# Exercise brief:
Gather every line of the data below that contains the word "Click".

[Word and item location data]
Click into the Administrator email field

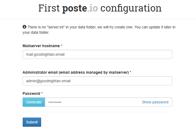(x=97, y=81)
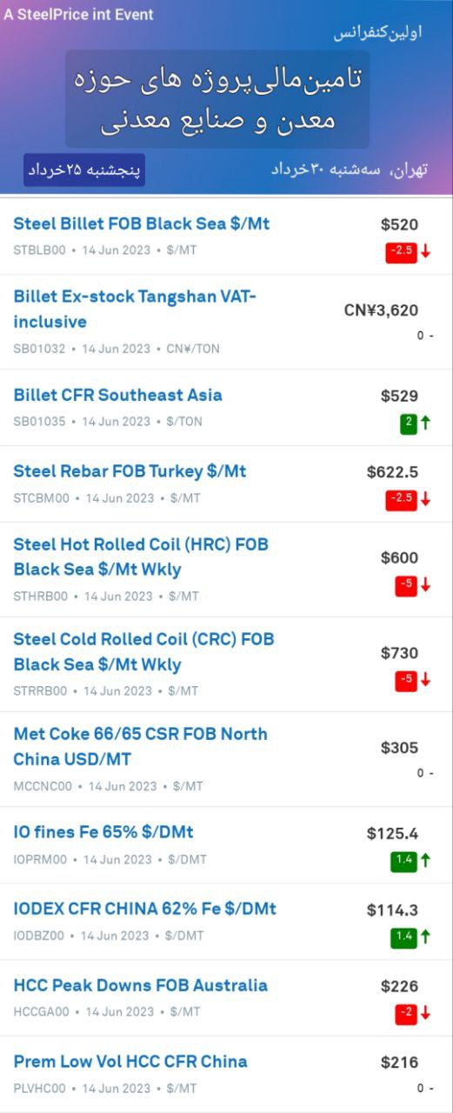This screenshot has height=1113, width=453.
Task: Click the پنجشنبه ۲۵خرداد date button in the banner
Action: tap(84, 170)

# Exercise output:
Click into the Administrator email field
Task: Click the پنجشنبه ۲۵خرداد date button in the banner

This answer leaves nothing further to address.